И вот в тот день, когда мы меняли проводку, вернее, после того, как закончили работу, дядя Коля впервые заговорил о войне, открыл мне свою тайну. По пути к «общаге» он заглянул в пивную, опрокинул стакан водки, мне вынес бутерброд и беззлобно хмыкнул:

— Слизняки, а не мужики, сдвинулись по вертикали. Малодушные, и пить не умеют... Хмелеют от стакана, разваливаются, лясы точат, а дела стоят. Я здесь! «Жизнь, — говорят, — невмоготу». А что невмоготу-то? Сам делаешь свою жизнь. Своими руками, своей башкой... В моем экипаже «тридцать четверки» был парень наводчик. Леха... Его фото у меня на стенке... И вот, значит, раз по нам ударили из гаубицы и башня отлетела, как спичечный коробок. Я здесь! И Лехе выжгло глаза. Да-а... Потерять зрение, скажу тебе, тяжелое испытание для человека. Но Леха не сдался. Это по мне. Он, понимаешь ли, стальной парень... И щас работает на заводе, собирает схемы. Нормальный ход! Живет в Саратове. Мы переписываемся. Ну, его мать мне пишет, с его слов.

— А вы, дядь Коль?.. — выдохнул я. — Вас тогда же?..

— В другой раз. Подорвался на мине... Мы горели, я вылез из люка. И спрыгнул с машины прямо на нее, милую... Не стоит об этом! Я здесь! Стоит сказать о другом. Когда мне оттяпали ноги, я понял, что попал в затруднительное положение. Даже подумал: «А не пустить ли пулю в лоб?». Потом взвесил: «Ну, допустим, предположим, меня уже нет. Кому это на руку? А ведь я могу еще кое-что сделать дельное. Жизнь продолжается, — сказал себе. — Я здесь! Мы еще поборемся и просто так не сдадимся».

В тот день я понял, почему дядя Коля всегда спешил на работу — он как бы шел в очередной бой.

И был еще один день, который врезался в память... Я почему-то оказался в центре города у магазина «Рыболов и охотник»; кажется, рассматривал всякие принадлежности, прикидывал, что куплю, когда стану слесарем и разбогатею. И вдруг, случайно увидел на противоположной стороне улицы дядю Колю. Он явно прятался за дерево и украдкой наблюдал за кем-то в сквере. Я посмотрел туда же и увидел молодую женщину — она играла в мяч с малышом.

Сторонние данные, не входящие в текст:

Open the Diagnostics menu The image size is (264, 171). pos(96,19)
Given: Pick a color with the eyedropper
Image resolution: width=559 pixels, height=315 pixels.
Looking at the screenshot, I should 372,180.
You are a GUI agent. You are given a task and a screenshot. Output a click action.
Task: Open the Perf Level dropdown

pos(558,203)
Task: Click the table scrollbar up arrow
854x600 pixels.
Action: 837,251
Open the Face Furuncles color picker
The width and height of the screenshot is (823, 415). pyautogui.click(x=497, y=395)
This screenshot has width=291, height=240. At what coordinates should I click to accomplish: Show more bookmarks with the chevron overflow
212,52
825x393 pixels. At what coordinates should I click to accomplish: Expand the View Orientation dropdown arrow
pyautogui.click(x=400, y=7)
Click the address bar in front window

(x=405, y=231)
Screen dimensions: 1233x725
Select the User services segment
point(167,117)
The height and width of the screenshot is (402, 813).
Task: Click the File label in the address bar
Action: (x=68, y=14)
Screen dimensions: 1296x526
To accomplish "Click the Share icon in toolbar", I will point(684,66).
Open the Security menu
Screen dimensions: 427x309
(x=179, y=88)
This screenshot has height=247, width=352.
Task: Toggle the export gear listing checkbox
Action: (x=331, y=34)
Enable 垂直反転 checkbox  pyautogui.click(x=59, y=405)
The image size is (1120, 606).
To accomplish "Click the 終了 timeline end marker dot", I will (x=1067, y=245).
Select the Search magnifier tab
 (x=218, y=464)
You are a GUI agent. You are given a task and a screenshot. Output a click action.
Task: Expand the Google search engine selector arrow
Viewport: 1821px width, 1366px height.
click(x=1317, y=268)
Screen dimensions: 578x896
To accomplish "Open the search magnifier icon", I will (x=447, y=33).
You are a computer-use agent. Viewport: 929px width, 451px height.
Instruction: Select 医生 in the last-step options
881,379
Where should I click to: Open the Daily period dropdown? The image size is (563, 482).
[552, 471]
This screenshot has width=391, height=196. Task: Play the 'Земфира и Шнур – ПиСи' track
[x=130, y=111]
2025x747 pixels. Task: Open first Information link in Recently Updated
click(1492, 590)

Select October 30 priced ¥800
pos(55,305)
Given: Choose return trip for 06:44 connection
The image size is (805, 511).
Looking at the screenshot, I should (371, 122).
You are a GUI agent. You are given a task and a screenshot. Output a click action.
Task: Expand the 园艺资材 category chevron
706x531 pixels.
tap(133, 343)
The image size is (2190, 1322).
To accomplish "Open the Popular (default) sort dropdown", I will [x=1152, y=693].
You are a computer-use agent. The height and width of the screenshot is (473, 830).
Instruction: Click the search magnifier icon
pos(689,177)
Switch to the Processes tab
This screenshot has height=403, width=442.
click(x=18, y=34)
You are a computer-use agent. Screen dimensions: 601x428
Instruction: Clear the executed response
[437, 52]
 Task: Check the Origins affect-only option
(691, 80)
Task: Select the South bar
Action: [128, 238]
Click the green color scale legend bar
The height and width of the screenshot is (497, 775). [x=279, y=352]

Я ринулся через улицу и уже хотел окликнуть дядю Колю, но, не добежав нескольких шагов, разглядел... слезы в его глазах. Это было настолько неожиданно, так не вязалось с ним, что я застыл, как вкопанный... Долго я стоял, и все это время дядя Коля, не отрываясь, смотрел в сквер, смотрел как-то тускло, с гримасой боли. Потом тяжело вздохнул и, опустив голову, медленно покатил по тротуару; проехал в двух шагах от меня и даже не заметил...

В тот же вечер мы играли в футбол, и дядя Коля, как всегда, был весел, в отличном настрое, и я подумал — там, на улице, мне просто что-то показалось.

Дядя Коля исчез из нашего двора совершенно неожиданно... По одним маловероятным, несерьезным слухам (из области «обс») его видели в других районах города, то тут, то там; будто бы он поменял местожительство. По другим, непроверенным, смутным слухам (появилась и такая разновидность), он разнимал дерущихся инвалидов и его вместе со всеми увели в милицию, а потом посадили за хулиганство. По третьим, опасным слухам, его увезли в дом инвалидов; будто бы вышел указ: «отловить и изолировать инвалидов, поскольку они не вписываются в общество, строящее светлое будущее». Этот последний слух выглядел наиболее правдоподобным.

Без дяди Коли наш двор опустел и игры потеряли всякий смысл. Мы, конечно, продолжали играть и в волейбол и в футбол, но уже без прежней страсти, без вдохновения и азарта — всего того, что исходило от нашего «командира», и захлестывало игроков и зрителей. Игры потеряли свой накал — все уже было не то.

Я испытывал особую тоску . Бывало — безоблачный солнечный день, а мне кажется — небо пасмурно; вокруг прохлада, свободная циркуляция воздуха, а я задыхаюсь от духоты.